Hari tersebut adalah hari aku dilahirkan, hari aku diutus atau diturunkannya wahyu untukku” (HR Muslim).

·     Dari Abu Hurairah RA, Rasulullah SAW bersabda dalam haditsnya yang artinya: :
            Berbagai amalan dihadapkan (pada Allah) pada hari Senin dan Kamis, maka aku ingin amalanku dihadapkan (tepat) pada saat aku sedang berpuasa” (HR Turmudzi).

·     Dari ‘Aisyah, beliau mengatakan dalam haditsnya yang artinya: :


Rasulullah shallallahu ‘alaihi wa sallam biasa menaruh pilihan berpuasa pada hari senin dan kamis” (HR An Nasa-i dan Ibnu Majah).

Faedah Puasa Sunnah Senin-Kamis
1.   Beramal pada waktu utama yaitu ketika catatan amal dihadapkan di hadapan Allah pada hari Senin dan Kamis:
2.   Membawa kemaslahatan untuk badan dikarenakan ada 2 waktu istirahat pada setiap pekan dengan menjalankan puasa Senin-Kamis;
3.   Jika Rasulullah SAW mempuasai hari Senin yang merupakan hari kelahirannya, maka bisa saja umatnya punya amalan rutin mempuasai hari kelahirannya.


B. Puasa Sunnah pada Hari-Hari Putih ( O~çeã hä} ü )
     Yaitu puasa 3 hari setiap bulan pada tanggal 13, 14, dan 15 bulan Qamariyah/Hijriyah. 
·     Dari Abdullah bin 'Amru bin Al-'Ash, Rasulullah SAW bersabda kepadanya :

"Dan sesungguhnya cukuplah bagimu berpuasa 3 hari dari setiap bulan. Sesungguhnya amal kebajikan itu ganjaran-nya 10 kali lipat, seolah ia seperti berpuasa sepanjang tahun" (HR. Bukhari, Muslim, Abu Dawud, dan An Nasa-i).
·     Diriwayatkan dari Abu Dzarr RA, ia berkata : Rasulullah SAW bersabda kepadaku dalam haditsnya yang artinya: :

 "Wahai Abu Dzarr, jika engkau ingin berpuasa 3 hari dari salah satu bulan, maka berpuasalah pada hari ketiga belas, empat belas, dan lima belas (HR. At Tirmidzi dan al-Nasai. Hadits ini dihasankan oleh al-Tirmidzi).
·     Dari Jabir bin Abdillah RA, Nabi SAW bersabda :

"Puasa tiga hari setiap bulan itu (pahalanya) adalah puasa dahr (puasa setahun). Dan puasa Ayyamul Bidl (hari-hari putih) adalah hari ketiga belas, empat belas, dan lima belas" (HR. An Nasai).

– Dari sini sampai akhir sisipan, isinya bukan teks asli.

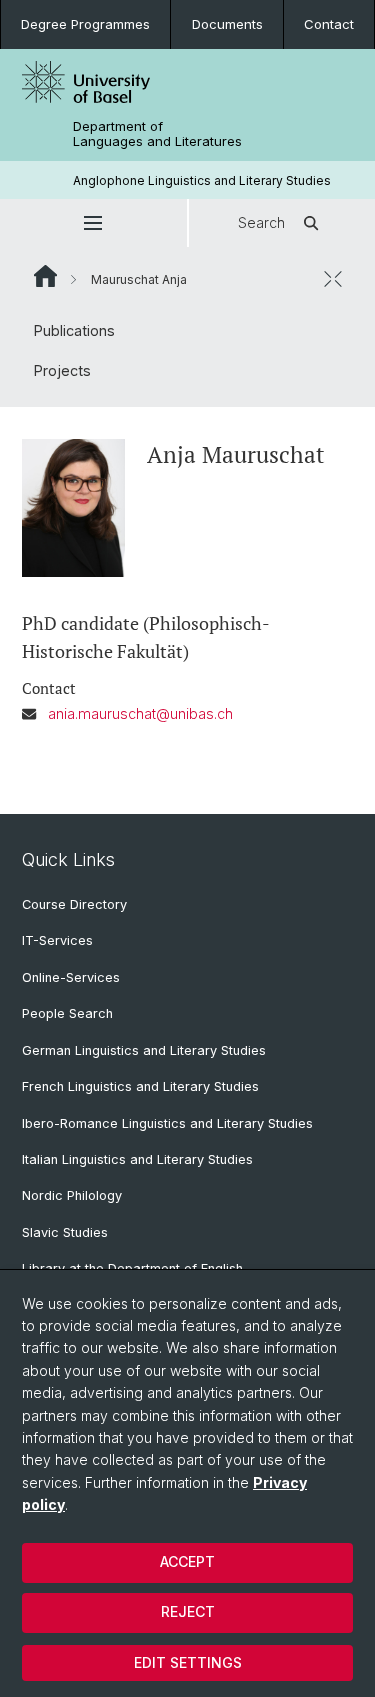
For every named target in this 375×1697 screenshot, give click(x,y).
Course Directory (74, 904)
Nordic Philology (72, 1195)
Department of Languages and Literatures (157, 134)
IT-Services (57, 940)
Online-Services (71, 977)
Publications (74, 330)
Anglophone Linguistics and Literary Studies (202, 180)
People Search (67, 1013)
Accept (187, 1561)
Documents (227, 24)
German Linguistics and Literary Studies (144, 1050)
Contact (329, 24)
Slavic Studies (65, 1232)
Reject (188, 1611)
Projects (62, 370)
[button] (93, 223)
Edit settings (188, 1662)
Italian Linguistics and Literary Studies (137, 1159)
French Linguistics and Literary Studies (140, 1086)
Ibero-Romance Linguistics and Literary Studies (167, 1123)
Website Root (45, 276)
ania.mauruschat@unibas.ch (140, 713)
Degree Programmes (85, 24)
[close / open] (333, 279)
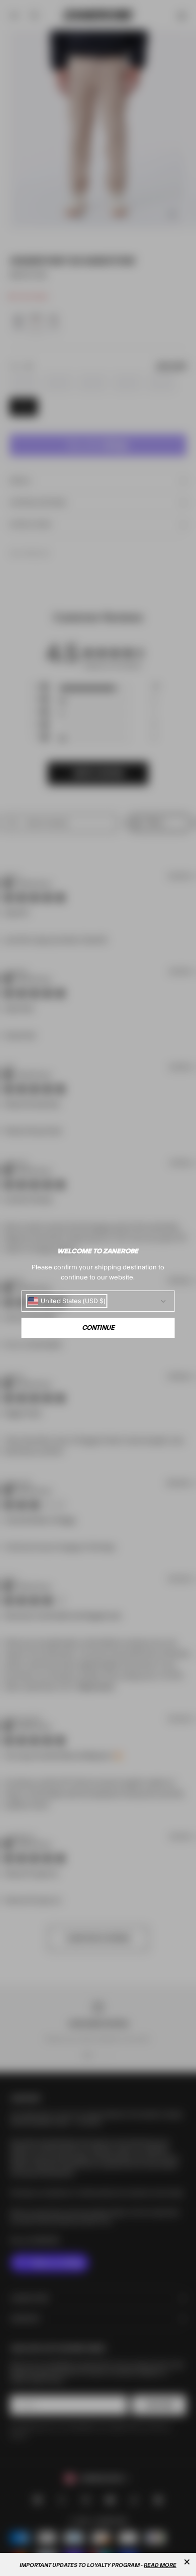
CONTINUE (98, 1328)
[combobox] (67, 1301)
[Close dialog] (187, 2562)
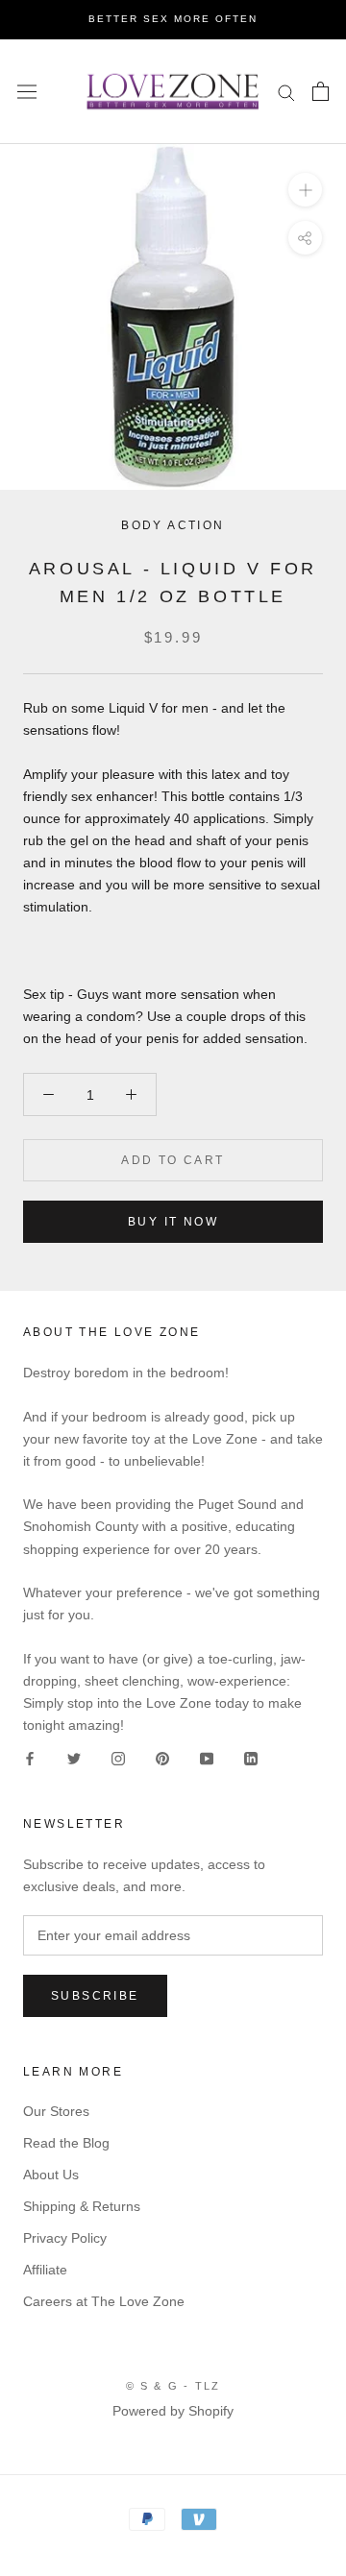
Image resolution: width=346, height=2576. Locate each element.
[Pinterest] (162, 1758)
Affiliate (45, 2269)
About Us (51, 2174)
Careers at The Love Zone (104, 2301)
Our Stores (56, 2111)
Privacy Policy (65, 2238)
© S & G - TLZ (173, 2386)
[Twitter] (74, 1758)
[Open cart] (320, 91)
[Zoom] (305, 190)
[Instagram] (118, 1758)
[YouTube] (206, 1758)
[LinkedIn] (251, 1758)
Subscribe (95, 1996)
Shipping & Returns (81, 2206)
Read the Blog (66, 2143)
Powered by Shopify (173, 2410)
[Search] (286, 92)
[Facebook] (30, 1758)
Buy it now (173, 1221)
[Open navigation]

C. Puasa Sunnah di Bulan Muharram

·     Puasa Sunnah di Bulan Muharram :
Diriwayatkan dari Abu Hurairah RA, ia berkata bahwa Rasulullah SAW bersabda dalam haditsnya yang artinya::

 "Puasa yang paling utama sesudah puasa Ramadlan adalah puasa pada bulan Allah (yaitu) Muharram. Se-dangkan shalat yang paling utama sesudah shalat fardlu adalah shalat malam" (HR. Muslim).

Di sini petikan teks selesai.